=== PROVIDED RECORDS ===
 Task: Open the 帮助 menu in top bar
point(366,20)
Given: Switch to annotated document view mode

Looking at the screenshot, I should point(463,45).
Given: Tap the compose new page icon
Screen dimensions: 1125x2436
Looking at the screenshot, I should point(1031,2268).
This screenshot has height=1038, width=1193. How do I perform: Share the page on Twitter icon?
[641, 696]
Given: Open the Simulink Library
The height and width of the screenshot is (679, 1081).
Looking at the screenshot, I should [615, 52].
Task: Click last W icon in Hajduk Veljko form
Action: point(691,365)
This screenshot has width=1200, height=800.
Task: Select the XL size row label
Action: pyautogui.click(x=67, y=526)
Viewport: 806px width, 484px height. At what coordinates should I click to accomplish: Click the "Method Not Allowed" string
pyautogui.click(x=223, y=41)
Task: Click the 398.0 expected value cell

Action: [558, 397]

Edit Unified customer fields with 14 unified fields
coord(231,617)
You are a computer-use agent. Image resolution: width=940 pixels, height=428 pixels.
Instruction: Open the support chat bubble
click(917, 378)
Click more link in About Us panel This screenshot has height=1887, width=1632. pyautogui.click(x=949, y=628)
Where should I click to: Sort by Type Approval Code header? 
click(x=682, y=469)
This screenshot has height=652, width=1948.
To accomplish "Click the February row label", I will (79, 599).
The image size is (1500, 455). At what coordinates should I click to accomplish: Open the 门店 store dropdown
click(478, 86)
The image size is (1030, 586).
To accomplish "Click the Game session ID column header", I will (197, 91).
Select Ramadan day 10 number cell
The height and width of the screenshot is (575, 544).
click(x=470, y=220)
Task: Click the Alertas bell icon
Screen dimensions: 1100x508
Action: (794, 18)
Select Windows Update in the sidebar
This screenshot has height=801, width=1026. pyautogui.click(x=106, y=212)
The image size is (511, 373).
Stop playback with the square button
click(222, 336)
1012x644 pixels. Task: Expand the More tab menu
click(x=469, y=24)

=== WORK ORDER ===
Nothing in the records above may be left out when you repeat them exactly.

=== EXPECTED ANSWER ===
 Task: Open the 帮助 menu in top bar
point(366,20)
Given: Switch to annotated document view mode

Looking at the screenshot, I should point(463,45).
Given: Tap the compose new page icon
Screen dimensions: 1125x2436
Looking at the screenshot, I should point(1031,2268).
This screenshot has height=1038, width=1193. How do I perform: Share the page on Twitter icon?
[641, 696]
Given: Open the Simulink Library
The height and width of the screenshot is (679, 1081).
Looking at the screenshot, I should [615, 52].
Task: Click last W icon in Hajduk Veljko form
Action: point(691,365)
This screenshot has width=1200, height=800.
Task: Select the XL size row label
Action: pyautogui.click(x=67, y=526)
Viewport: 806px width, 484px height. At what coordinates should I click to accomplish: Click the "Method Not Allowed" string
pyautogui.click(x=223, y=41)
Task: Click the 398.0 expected value cell

Action: [558, 397]

Edit Unified customer fields with 14 unified fields
coord(231,617)
You are a computer-use agent. Image resolution: width=940 pixels, height=428 pixels.
Instruction: Open the support chat bubble
click(917, 378)
Click more link in About Us panel This screenshot has height=1887, width=1632. pyautogui.click(x=949, y=628)
Where should I click to: Sort by Type Approval Code header? 
click(x=682, y=469)
This screenshot has height=652, width=1948.
To accomplish "Click the February row label", I will (79, 599).
The image size is (1500, 455). At what coordinates should I click to accomplish: Open the 门店 store dropdown
click(478, 86)
The image size is (1030, 586).
To accomplish "Click the Game session ID column header", I will (197, 91).
Select Ramadan day 10 number cell
The height and width of the screenshot is (575, 544).
click(x=470, y=220)
Task: Click the Alertas bell icon
Screen dimensions: 1100x508
Action: (794, 18)
Select Windows Update in the sidebar
This screenshot has height=801, width=1026. pyautogui.click(x=106, y=212)
The image size is (511, 373).
Stop playback with the square button
click(222, 336)
1012x644 pixels. Task: Expand the More tab menu
click(x=469, y=24)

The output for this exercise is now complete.